**What is expected**
Go through the listing below and return each line that includes "resolution".

**Data extracts**
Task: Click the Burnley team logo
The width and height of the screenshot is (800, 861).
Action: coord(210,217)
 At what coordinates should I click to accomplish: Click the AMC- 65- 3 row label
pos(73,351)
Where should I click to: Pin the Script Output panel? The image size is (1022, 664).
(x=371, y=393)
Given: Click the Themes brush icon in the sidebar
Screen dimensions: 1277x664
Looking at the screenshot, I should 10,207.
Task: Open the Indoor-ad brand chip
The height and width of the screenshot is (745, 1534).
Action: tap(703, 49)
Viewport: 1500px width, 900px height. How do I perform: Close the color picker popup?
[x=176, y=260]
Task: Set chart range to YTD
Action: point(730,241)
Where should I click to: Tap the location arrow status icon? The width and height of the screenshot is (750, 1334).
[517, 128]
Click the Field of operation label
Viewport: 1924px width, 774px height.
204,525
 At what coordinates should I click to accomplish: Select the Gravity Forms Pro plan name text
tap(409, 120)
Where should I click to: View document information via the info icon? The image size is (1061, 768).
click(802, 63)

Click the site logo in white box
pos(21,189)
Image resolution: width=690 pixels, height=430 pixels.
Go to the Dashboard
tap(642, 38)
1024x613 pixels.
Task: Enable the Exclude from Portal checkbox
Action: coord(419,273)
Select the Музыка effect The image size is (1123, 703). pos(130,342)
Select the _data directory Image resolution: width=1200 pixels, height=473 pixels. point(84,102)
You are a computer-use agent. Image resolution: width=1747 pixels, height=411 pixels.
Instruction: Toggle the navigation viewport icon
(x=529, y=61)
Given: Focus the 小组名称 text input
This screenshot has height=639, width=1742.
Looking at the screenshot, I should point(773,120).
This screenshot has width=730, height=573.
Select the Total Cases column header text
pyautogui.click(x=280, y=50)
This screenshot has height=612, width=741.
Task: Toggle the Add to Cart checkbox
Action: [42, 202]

**Answer for the task**
Image resolution: width=690 pixels, height=430 pixels.
Select the _data directory Image resolution: width=1200 pixels, height=473 pixels. point(84,102)
You are a computer-use agent. Image resolution: width=1747 pixels, height=411 pixels.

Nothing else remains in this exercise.